(Your goal): Reproduce the lines starting at the one containing "Image resolution: width=990" and ending at the one containing "Open the weight Unit dropdown showing g", substituting "drop-down list" for "dropdown" and leaving everything else as it is. Give only those lines.

(Data shown):

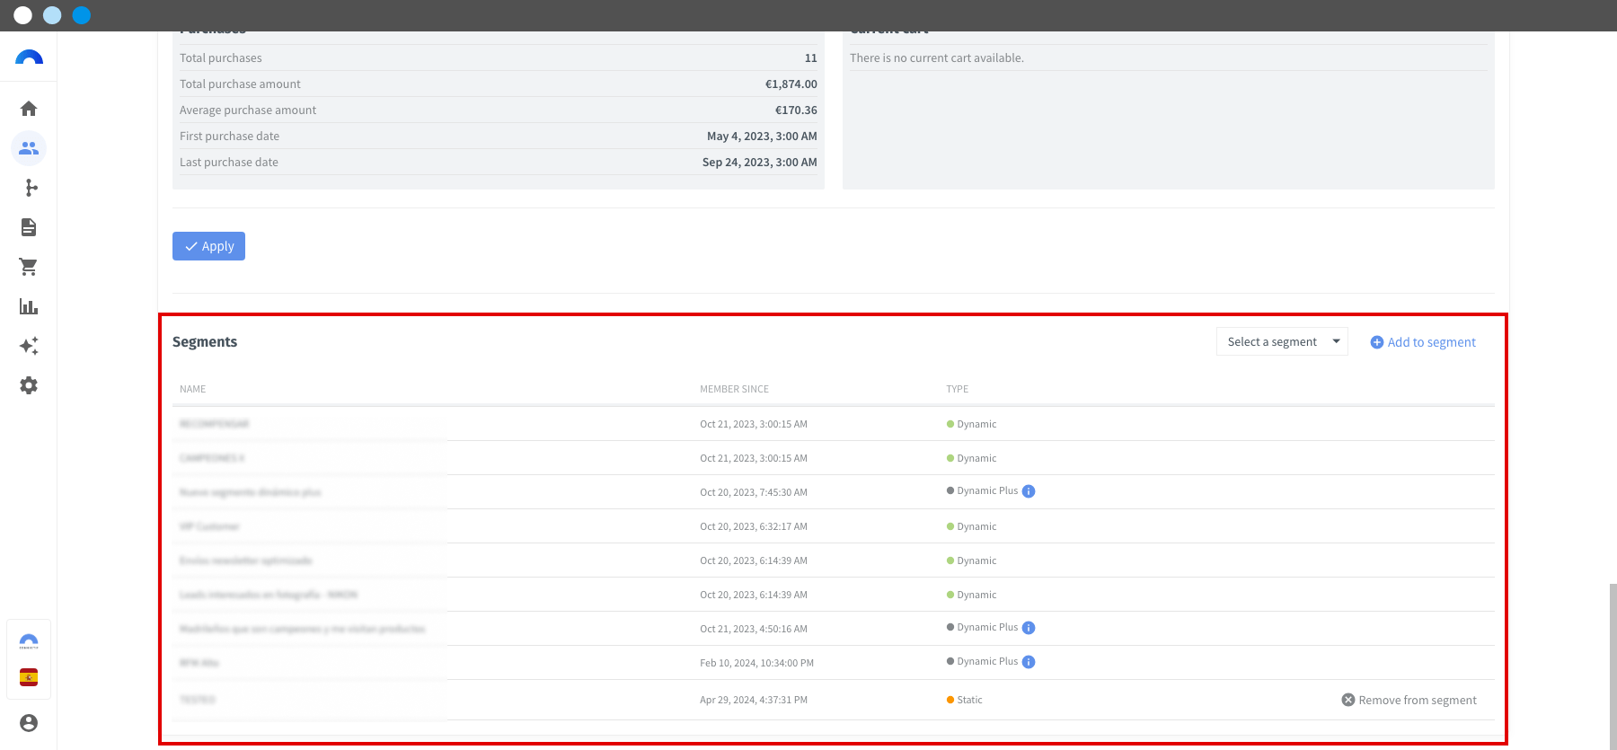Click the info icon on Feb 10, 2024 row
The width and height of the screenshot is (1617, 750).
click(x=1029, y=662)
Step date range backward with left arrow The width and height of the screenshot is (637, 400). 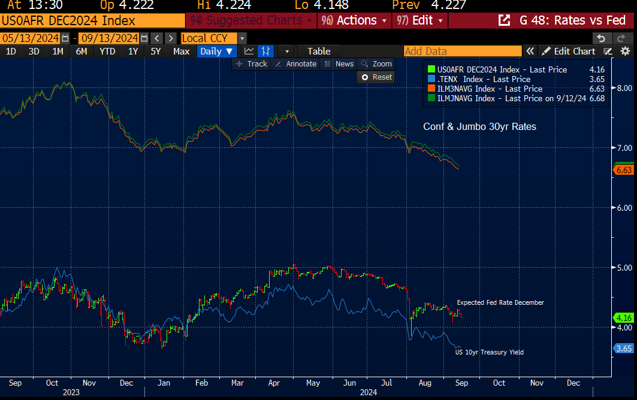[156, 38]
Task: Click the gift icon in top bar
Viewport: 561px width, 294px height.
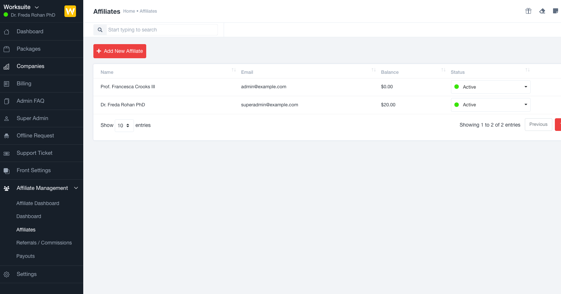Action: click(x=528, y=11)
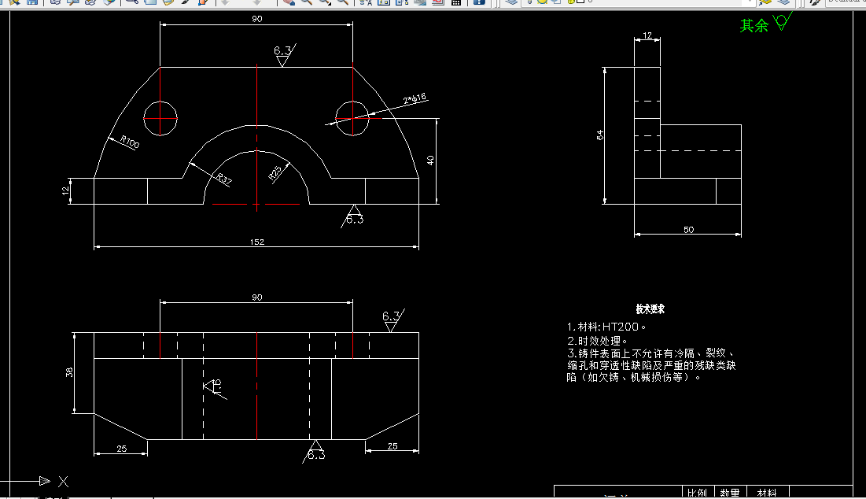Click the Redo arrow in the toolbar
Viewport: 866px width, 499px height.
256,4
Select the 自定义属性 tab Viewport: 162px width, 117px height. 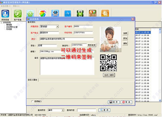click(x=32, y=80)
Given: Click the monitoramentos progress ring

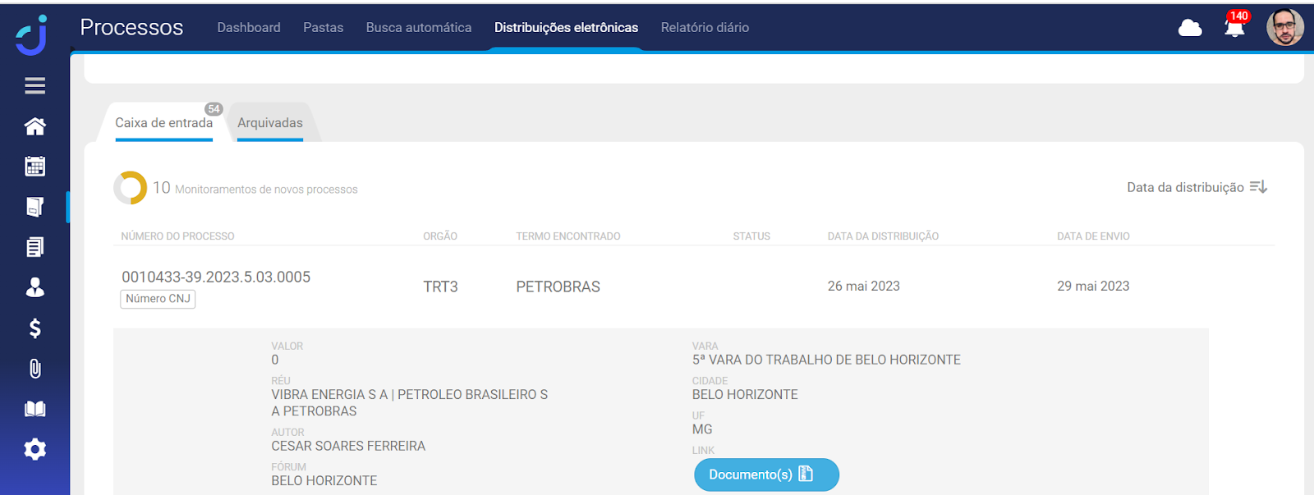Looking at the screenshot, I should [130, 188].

==

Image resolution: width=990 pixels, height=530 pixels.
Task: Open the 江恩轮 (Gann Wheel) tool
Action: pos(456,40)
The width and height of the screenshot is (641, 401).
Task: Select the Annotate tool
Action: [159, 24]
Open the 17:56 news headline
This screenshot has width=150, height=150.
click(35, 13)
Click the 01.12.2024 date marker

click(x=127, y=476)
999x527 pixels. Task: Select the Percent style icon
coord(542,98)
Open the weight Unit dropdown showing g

(Output for this task):
Image resolution: width=990 pixels, height=530 pixels.
Task: Open the 江恩轮 (Gann Wheel) tool
Action: pos(456,40)
The width and height of the screenshot is (641, 401).
Task: Select the Annotate tool
Action: [159, 24]
Open the 17:56 news headline
This screenshot has width=150, height=150.
click(35, 13)
Click the 01.12.2024 date marker

click(x=127, y=476)
999x527 pixels. Task: Select the Percent style icon
coord(542,98)
Open the weight Unit drop-down list showing g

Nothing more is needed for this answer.